Exercise = Every record that follows must be set down word for word.

Working data =
+ + + + +

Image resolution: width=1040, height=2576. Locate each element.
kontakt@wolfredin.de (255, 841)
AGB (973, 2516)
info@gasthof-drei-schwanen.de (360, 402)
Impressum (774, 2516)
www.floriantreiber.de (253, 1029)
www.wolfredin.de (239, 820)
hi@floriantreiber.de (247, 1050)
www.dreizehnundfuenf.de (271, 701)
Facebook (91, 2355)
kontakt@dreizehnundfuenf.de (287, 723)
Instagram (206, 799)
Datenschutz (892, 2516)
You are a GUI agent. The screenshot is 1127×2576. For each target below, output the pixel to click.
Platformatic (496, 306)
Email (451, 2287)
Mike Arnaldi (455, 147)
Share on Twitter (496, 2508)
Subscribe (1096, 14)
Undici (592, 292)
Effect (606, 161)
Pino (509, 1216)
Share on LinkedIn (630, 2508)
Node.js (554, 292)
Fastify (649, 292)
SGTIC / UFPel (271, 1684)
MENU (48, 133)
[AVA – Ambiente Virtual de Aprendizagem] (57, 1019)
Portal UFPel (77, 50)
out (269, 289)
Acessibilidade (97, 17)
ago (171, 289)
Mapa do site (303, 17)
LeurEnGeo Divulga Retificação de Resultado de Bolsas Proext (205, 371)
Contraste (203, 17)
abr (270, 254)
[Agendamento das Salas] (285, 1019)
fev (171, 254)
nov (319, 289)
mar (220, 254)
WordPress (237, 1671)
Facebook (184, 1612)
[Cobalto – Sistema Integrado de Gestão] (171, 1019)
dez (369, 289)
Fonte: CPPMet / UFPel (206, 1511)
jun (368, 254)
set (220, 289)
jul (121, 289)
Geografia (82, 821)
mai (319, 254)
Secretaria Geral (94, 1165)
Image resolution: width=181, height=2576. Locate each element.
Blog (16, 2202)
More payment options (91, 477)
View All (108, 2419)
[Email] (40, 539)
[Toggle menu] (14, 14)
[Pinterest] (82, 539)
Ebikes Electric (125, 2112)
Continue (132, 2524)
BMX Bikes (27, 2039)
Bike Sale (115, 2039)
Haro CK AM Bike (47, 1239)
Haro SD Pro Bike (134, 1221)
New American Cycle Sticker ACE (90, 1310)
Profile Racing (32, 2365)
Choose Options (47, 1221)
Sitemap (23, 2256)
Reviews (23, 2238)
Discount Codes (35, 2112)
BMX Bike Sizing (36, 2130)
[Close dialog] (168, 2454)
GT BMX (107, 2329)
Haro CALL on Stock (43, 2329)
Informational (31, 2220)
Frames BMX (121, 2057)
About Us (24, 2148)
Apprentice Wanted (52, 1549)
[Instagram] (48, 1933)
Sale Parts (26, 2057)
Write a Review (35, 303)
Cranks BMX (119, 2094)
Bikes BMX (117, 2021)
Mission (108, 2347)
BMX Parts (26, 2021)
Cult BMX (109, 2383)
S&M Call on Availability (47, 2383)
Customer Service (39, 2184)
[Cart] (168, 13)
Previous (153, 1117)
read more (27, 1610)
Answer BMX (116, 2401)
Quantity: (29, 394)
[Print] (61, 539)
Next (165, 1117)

+ + + + +

Result =
Image resolution: width=1040, height=2576. Locate each element.
kontakt@wolfredin.de (255, 841)
AGB (973, 2516)
info@gasthof-drei-schwanen.de (360, 402)
Impressum (774, 2516)
www.floriantreiber.de (253, 1029)
www.wolfredin.de (239, 820)
hi@floriantreiber.de (247, 1050)
www.dreizehnundfuenf.de (271, 701)
Facebook (91, 2355)
kontakt@dreizehnundfuenf.de (287, 723)
Instagram (206, 799)
Datenschutz (892, 2516)
You are a GUI agent. The screenshot is 1127×2576. For each target below, output the pixel to click.
Platformatic (496, 306)
Email (451, 2287)
Mike Arnaldi (455, 147)
Share on Twitter (496, 2508)
Subscribe (1096, 14)
Undici (592, 292)
Effect (606, 161)
Pino (509, 1216)
Share on LinkedIn (630, 2508)
Node.js (554, 292)
Fastify (649, 292)
SGTIC / UFPel (271, 1684)
MENU (48, 133)
[AVA – Ambiente Virtual de Aprendizagem] (57, 1019)
Portal UFPel (77, 50)
out (269, 289)
Acessibilidade (97, 17)
ago (171, 289)
Mapa do site (303, 17)
LeurEnGeo Divulga Retificação de Resultado de Bolsas Proext (205, 371)
Contraste (203, 17)
abr (270, 254)
[Agendamento das Salas] (285, 1019)
fev (171, 254)
nov (319, 289)
mar (220, 254)
WordPress (237, 1671)
Facebook (184, 1612)
[Cobalto – Sistema Integrado de Gestão] (171, 1019)
dez (369, 289)
Fonte: CPPMet / UFPel (206, 1511)
jun (368, 254)
set (220, 289)
jul (121, 289)
Geografia (82, 821)
mai (319, 254)
Secretaria Geral (94, 1165)
Image resolution: width=181, height=2576. Locate each element.
Blog (16, 2202)
More payment options (91, 477)
View All (108, 2419)
[Email] (40, 539)
[Toggle menu] (14, 14)
[Pinterest] (82, 539)
Ebikes Electric (125, 2112)
Continue (132, 2524)
BMX Bikes (27, 2039)
Bike Sale (115, 2039)
Haro CK AM Bike (47, 1239)
Haro SD Pro Bike (134, 1221)
New American Cycle Sticker ACE (90, 1310)
Profile Racing (32, 2365)
Choose Options (47, 1221)
Sitemap (23, 2256)
Reviews (23, 2238)
Discount Codes (35, 2112)
BMX Bike Sizing (36, 2130)
[Close dialog] (168, 2454)
GT BMX (107, 2329)
Haro CALL on Stock (43, 2329)
Informational (31, 2220)
Frames BMX (121, 2057)
About Us (24, 2148)
Apprentice Wanted (52, 1549)
[Instagram] (48, 1933)
Sale Parts (26, 2057)
Write a Review (35, 303)
Cranks BMX (119, 2094)
Bikes BMX (117, 2021)
Mission (108, 2347)
BMX Parts (26, 2021)
Cult BMX (109, 2383)
S&M Call on Availability (47, 2383)
Customer Service (39, 2184)
[Cart] (168, 13)
Previous (153, 1117)
read more (27, 1610)
Answer BMX (116, 2401)
Quantity: (29, 394)
[Print] (61, 539)
Next (165, 1117)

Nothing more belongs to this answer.